Applied Data Science Notebook in Python for Beginners to Professionals

An end-to-end tutorials on Cluster Analysis - Applied Machine Learning & Data Science

Clustering Analysis & Visualisation in Python

In [1]:
# Suppress warnings in Jupyter Notebooks

import warnings
warnings.filterwarnings("ignore")
In [2]:
# Load the library
import numpy as np
import pandas as pd
from pandas import plotting
import matplotlib.pyplot as plt
import plotly.offline as py
from plotly.offline import init_notebook_mode, iplot
import plotly.graph_objs as go
from plotly import tools
import plotly.figure_factory as ff
import seaborn as sns
plt.style.use('fivethirtyeight')
In [3]:
# Load the dataset
df = pd.read_csv('Mall_Customers.csv')
df.head()
Out[3]:
CustomerID Gender Age Annual Income (k$) Spending Score (1-100)

§ **Text and item location entries**:
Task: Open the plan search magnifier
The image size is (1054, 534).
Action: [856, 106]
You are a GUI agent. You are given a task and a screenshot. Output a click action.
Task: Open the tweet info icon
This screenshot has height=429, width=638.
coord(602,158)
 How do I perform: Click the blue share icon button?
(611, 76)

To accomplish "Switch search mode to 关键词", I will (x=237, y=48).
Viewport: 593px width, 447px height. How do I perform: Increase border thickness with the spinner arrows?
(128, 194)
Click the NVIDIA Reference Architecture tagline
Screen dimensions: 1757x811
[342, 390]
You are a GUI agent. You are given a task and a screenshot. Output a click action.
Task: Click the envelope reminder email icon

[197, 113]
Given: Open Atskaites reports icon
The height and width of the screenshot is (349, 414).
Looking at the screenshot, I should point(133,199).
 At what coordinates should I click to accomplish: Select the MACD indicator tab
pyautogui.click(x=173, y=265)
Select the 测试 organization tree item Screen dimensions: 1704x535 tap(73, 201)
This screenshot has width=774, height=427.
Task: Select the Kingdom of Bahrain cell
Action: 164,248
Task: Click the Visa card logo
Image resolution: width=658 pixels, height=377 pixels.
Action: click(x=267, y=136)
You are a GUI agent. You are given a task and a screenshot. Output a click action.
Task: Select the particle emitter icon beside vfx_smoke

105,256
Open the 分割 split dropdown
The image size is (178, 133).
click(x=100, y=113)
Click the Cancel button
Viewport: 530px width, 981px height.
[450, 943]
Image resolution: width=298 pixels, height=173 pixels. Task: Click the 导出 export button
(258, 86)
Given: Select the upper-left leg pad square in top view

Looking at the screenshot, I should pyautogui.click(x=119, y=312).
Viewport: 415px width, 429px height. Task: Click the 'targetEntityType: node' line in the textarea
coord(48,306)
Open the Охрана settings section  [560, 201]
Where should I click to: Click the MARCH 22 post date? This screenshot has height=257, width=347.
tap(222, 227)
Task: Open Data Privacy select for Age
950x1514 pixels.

§ **Work to complete**:
1) Which CSV file does the clustering notebook load as its dataset?
2) Repeat the lines of the records word for word, starting with the line containing "At what coordinates" and going on through the line containing "Action: click(x=267, y=136)".

§ **Task-by-task solutions**:
1) Mall_Customers.csv

2)
 At what coordinates should I click to accomplish: Select the MACD indicator tab
pyautogui.click(x=173, y=265)
Select the 测试 organization tree item Screen dimensions: 1704x535 tap(73, 201)
This screenshot has width=774, height=427.
Task: Select the Kingdom of Bahrain cell
Action: 164,248
Task: Click the Visa card logo
Image resolution: width=658 pixels, height=377 pixels.
Action: click(x=267, y=136)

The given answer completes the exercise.